¿Pinta algo el payaso psicópata de La Moncloa? ¿Y La senil Momia de La Casa Blanca? ¿Los presidentes o jefes de Estado occidentales gobiernan realmente sus países? ¿De verdad tienen algo que decir? O en cambio, ¿se hallan bajo el influjo, la presión o la influencia de grupos o lobbies transnacionales cuyo poder financiero supera con creces al de los Estados y que, en Occidente, tienen en sus manos el futuro de los políticos y las economías de los países que dirigen?

Satanocracia

Cómo funciona el diabólico "sistema", satanocracia ( José Antonio Bielsa) pues, y por qué un pequeño número de actores perfectamente identificados puede devastar cualquier nación del planeta y controlar su economía, someter a los gobiernos, hacer que se elija o se fusile a un presidente, decidir sobre la paz o la guerra según sus intereses, imponer sus liberticidas leyes y normas guardando las formas y las apariencias, hacerse con el control de los mass mierda más influyentes, lavar completamente el cerebro a la opinión pública ( preferentemente mediante inducidos traumas), controlar una parte señera y más que suficiente del poder ejecutivo, legislativo y judicial...y larguísimos etcéteras.

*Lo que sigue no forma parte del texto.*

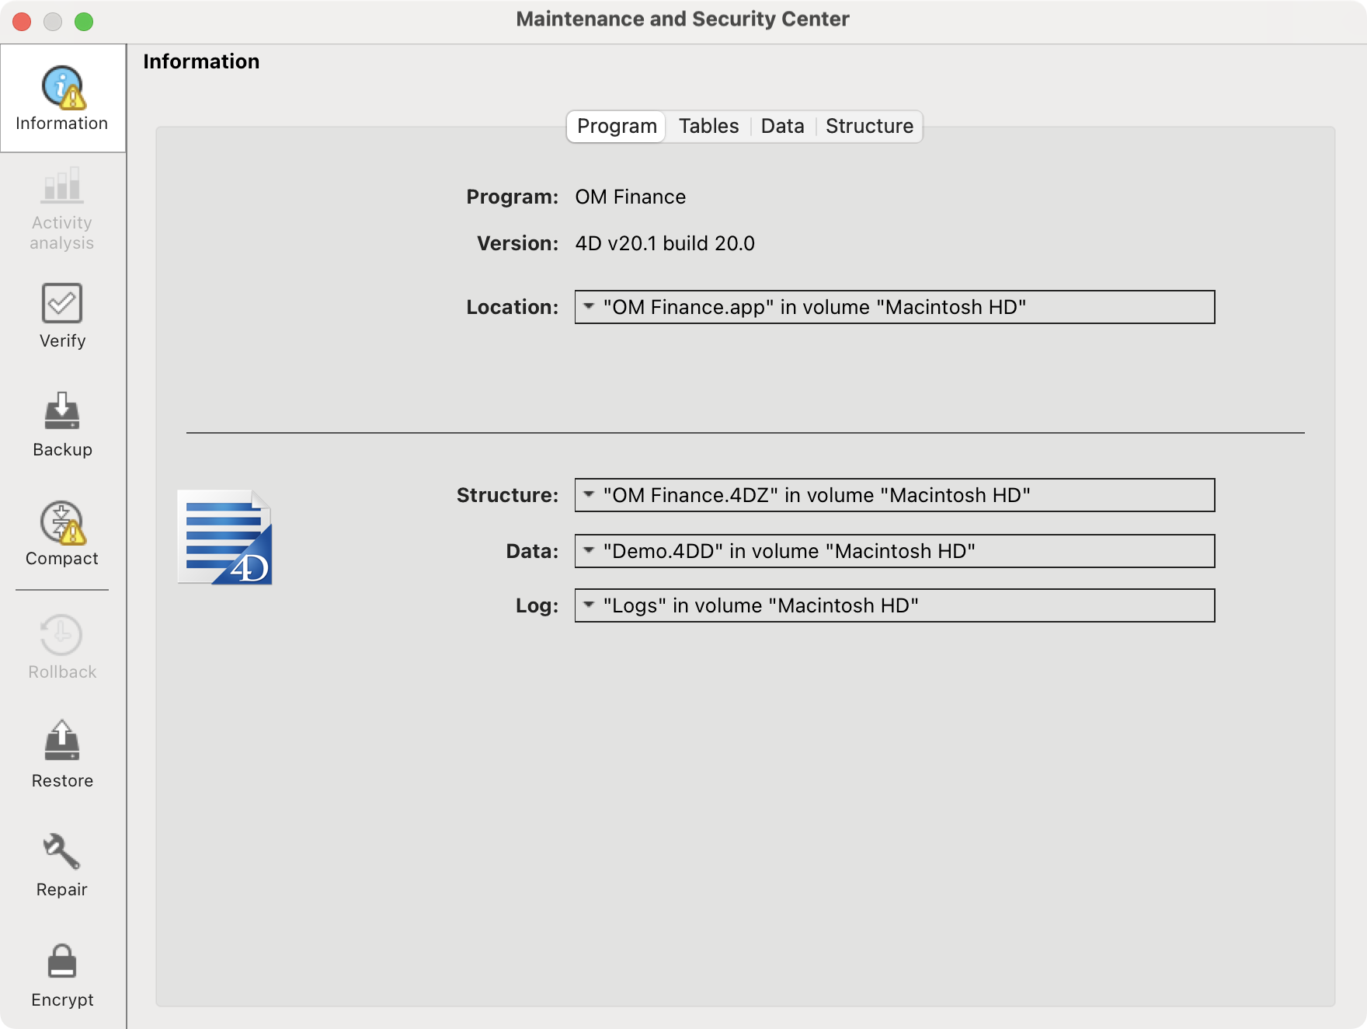The width and height of the screenshot is (1367, 1029).
Task: Select the Repair wrench icon
Action: pyautogui.click(x=62, y=852)
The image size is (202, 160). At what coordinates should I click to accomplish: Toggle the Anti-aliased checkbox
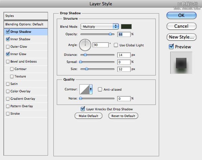tap(100, 89)
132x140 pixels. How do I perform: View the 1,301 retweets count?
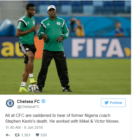26,135
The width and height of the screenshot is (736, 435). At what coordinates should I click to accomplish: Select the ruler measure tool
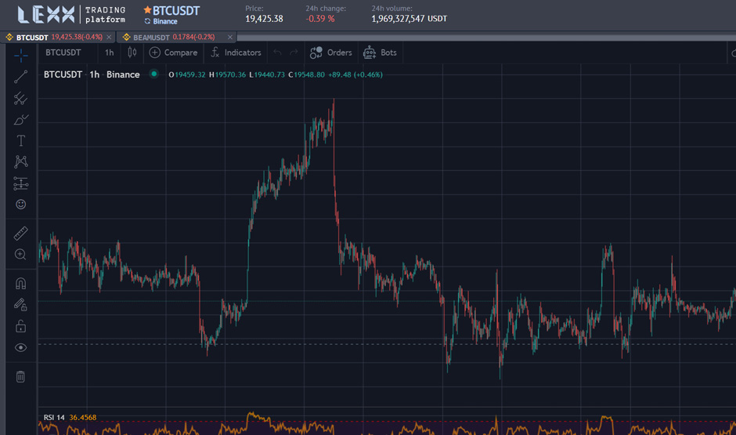[x=20, y=234]
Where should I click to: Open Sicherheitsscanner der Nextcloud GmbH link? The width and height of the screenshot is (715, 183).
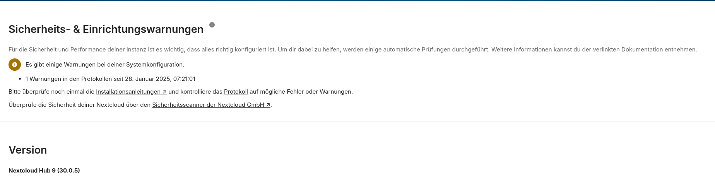pyautogui.click(x=208, y=105)
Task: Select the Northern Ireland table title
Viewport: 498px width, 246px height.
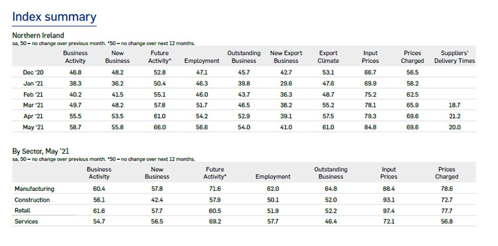Action: coord(38,35)
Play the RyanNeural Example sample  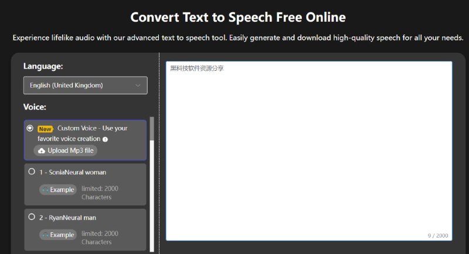point(58,235)

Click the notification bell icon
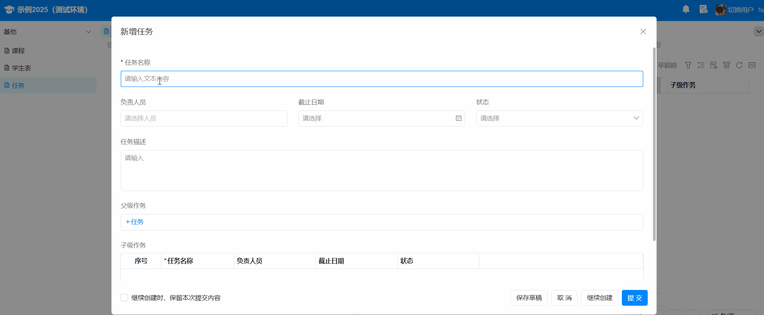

Follow the money, follow the power

El siguiente documental anglo-holandés (Monopoly, follow the money: pudiendo activar los subtítulos en español), tres cuartos de horas no más, enlazado al final del siguiente artículo, nos desvela los primordiales entresijos y embrollos y misterios del gran "teatro" occidental de forma muy sencilla, describiendo la situación tal y como de desarrolla hoy en día.

Mostrando las instituciones que de verdad controlan las finanzas occidentales y ostentan la mayor parte del poder financiero, poniendo de manifiesto los inextricables e indestructibles vínculos que unen a todas estas funestas instituciones.

Siguiendo siempre la pista de la pasta. Follow the money, follow the power. Y consumando la "feliz, verde y digital globalización" prometida. Hacia el Gran Reajuste (Great Reset), y más allá, hacia las estrellas, Con farsas plandémicas (y otras: climáticos, digitales...) como inmejorables pretextos. En fin.